In active inference, the an agent is likely to maximize extrinsic value (cf. expected reward) by having prior preferences about unsurprising outcomes (see equation 2.22) via the minimization of expected free energy. It is important to note that the minimization of expected free energy is achieved by choosing appropriate policies (sequences of actions). We accounted for this in the initial setup of the FrozenLake simulation, where the agent had strong positive preference for finding the Frisbee. Additionally, hole locations were associated with strong negative preferences. In contrast, the active inference null model with no prior preferences and no ability to learn them encouraged exploratory behavior, and the agent ended in the (G) location $44.0%$ of the time.

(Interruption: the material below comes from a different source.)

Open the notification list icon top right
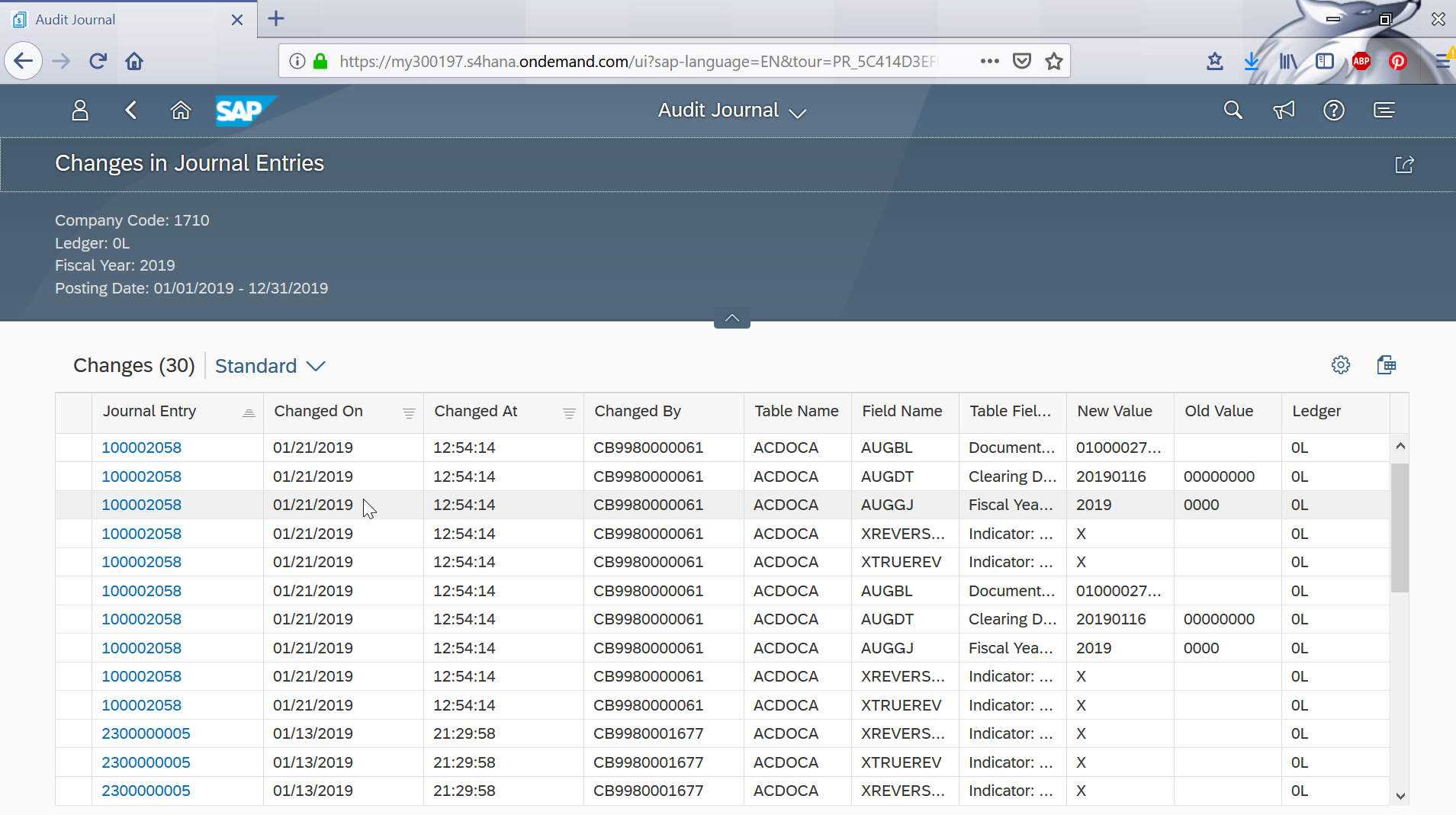1456x815 pixels. [x=1384, y=110]
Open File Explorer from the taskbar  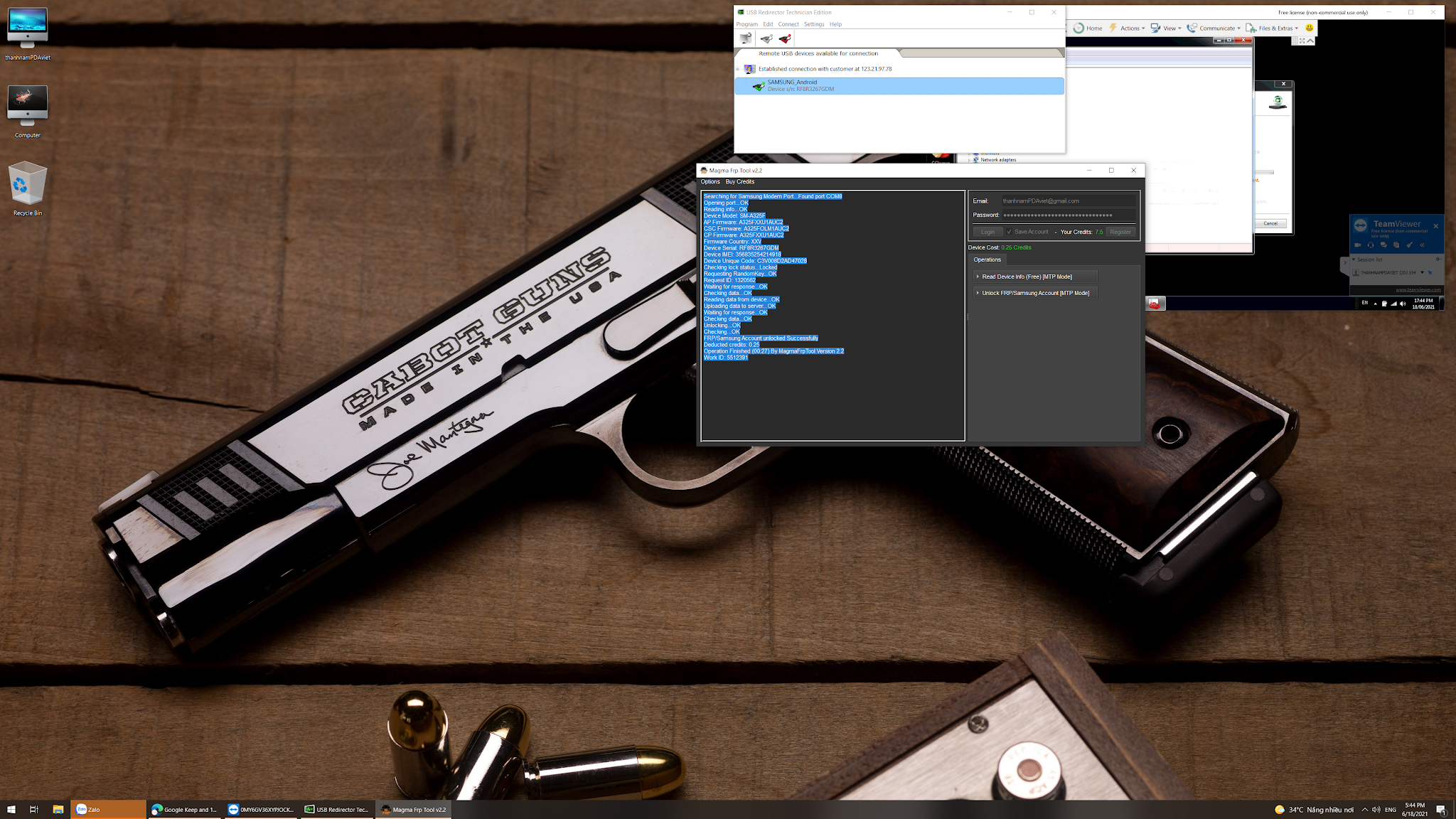pos(58,809)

However, it is worth noting that these properties follow from the form of the underlying generative model. The challenge is to identify the appropriate generative model that best explains the generative process (or the empirical responses) of interest (Gershman & Beck, 2017). In the FrozenLake simulation, by equipping the agents with beliefs about the current context, we were able (via the generative model and its belief updating process) to convert a learning problem into a planning-as-inference problem. However, this can be treated as a learning problem by specifying a hierarchical MDP with learning capacity over the problem space. This would allow for slow-moving dynamics at a higher level that account for changes in context and fast-moving dynamics at the lower level that equip the agent with the ability to navigate the given instantiation of the FrozenLake (Friston, Rosch, et al., 2017). When comparing prior preferences and rewards, we highlighted that due to no explicit prior preference for goal states, the belief-based (active inference and Bayesian RL) agents exhibit conservative behaviors; choosing to avoid the (G) state. This behavior is a caveat of the underlying generative model form—uncertainty modeled over the location of the (G) & (H) state—and manipulating the prior probability distributions (or the factorization of the states) might lead to policies where agents chooses to not avoid the (G) location. Additionally, the generative models underlying this active inference formulation can be equipped with richer forms (e.g., via amortization) or learned via structural learning (Gershman & Niv, 2010; Tervo, Tenenbaum, & Gershman, 2016). Thus, if one was to find the appropriate generative model, active inference could be used for a variety of problems: robotic arm movement, dyadic agents, and playing Atari games, for example. We note that the task of defining the appropriate generative model (discrete or continuous) might be difficult. Thus, future work should look to incorporate implicit generative models (based on feature representation from empirical data) or shrinking hidden state-spaces by defining transition probabilities based on likelihood (rather than latent states).

## Software Note

The simulations presented in this letter are available at https://github.com/ucbtns/dai.

## Notes

1

There are other ways in which we could consider constructing free energy functionals to deal with outcomes that have yet to be observed. While some of the alternatives are plausible from a theoretical perspective, they tend to dispense with aspects of observed behavior that we seek to capture and therefore do not apply to the kinds of system we are interested in here. For example, Millidge, Tschantz, and Buckley, (2020) propose an alternative that subtracts the conditional entropy of the likelihood (i.e., ambiguity) from the expected free energy shown here. This leads to agents that are less-ambiguity-averse agents and do not seek information. As active inference deals with curious agents, we retain this ambiguity in the expected free energy functional.

## Acknowledgments

N.S. is funded by the Medical Research Council (MR/S502522/1). P.J.B. is funded by the Willowgrove Studentship. K.J.F. is funded by the Wellcome Trust (088130/Z/09/Z). We thank the anonymous reviewers for their suggestions and insightful comments on the manuscript.

## Disclosure Statement

We have no disclosures or conflict of interest.